**** KUTIPAN

Senin, 08 Juni 2015

Santunan untuk Korban Kecelakaan Dirasa Terlalu Kecil

 Sebagai bentuk perlindungan negara terhadap warga negara yang terlibat kecelakaan, maka negara hadir dalam bentuk santunan kepada korban.
Santunan diberikan baik kepada korban luka maupun korban meninggal. Namun demikian, besaran santunan saat dirasa masih terlalu kecil dan tidak mencukupi untuk pembiayaan pengobatan korban di rumah sakit.
Ketua Organisasi Angkutan Darat (Organda) DIY, Agus Andrianto SE mengatakan, santunan ketika terjadi kecelakaan memang cukup membantu.
Namun demikian, saat ini jumlahnya dirasa kurang mencukupi, terutama ketika harus berurusan dengan biaya pengobatan di rumah sakit.

********
**** BARIS DATA

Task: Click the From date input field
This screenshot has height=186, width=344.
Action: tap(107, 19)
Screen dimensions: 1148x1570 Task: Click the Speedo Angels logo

********

> [SOAL LATIHAN A]: Tuliskan semua singkatan yang muncul dalam artikel tentang santunan kecelakaan.
> [SOAL LATIHAN B]:
Jawablah pertanyaan berikut berdasarkan artikel tentang santunan kecelakaan.
(i) Hari dan tanggal berapa yang tercantum pada artikel?
(ii) Siapa Ketua Organisasi Angkutan Darat (Organda) DIY?
(iii) Kepada korban apa saja santunan diberikan?
> [SOAL LATIHAN C]:
Apakah tiap pernyataan berikut sesuai dengan artikel tentang santunan kecelakaan? Jawab ya atau tidak, lalu kutip kata-kata artikel yang menjadi penentunya.
(i) Santunan hanya diberikan kepada korban meninggal.
(ii) Agus Andrianto menilai santunan saat terjadi kecelakaan cukup membantu.
(iii) Besaran santunan dirasa cukup untuk membiayai pengobatan korban di rumah sakit.
Bahan ini diambil dari sumber yang berbeda.

> [JAWABAN LENGKAP A]: Organda, DIY, SE

> [JAWABAN LENGKAP B]:
(i) Senin, 08 Juni 2015
(ii) Agus Andrianto SE
(iii) Korban luka dan korban meninggal

> [JAWABAN LENGKAP C]:
(i) Tidak. "Santunan diberikan baik kepada korban luka maupun korban meninggal."
(ii) Ya. "santunan ketika terjadi kecelakaan memang cukup membantu"
(iii) Tidak. "tidak mencukupi untuk pembiayaan pengobatan korban di rumah sakit"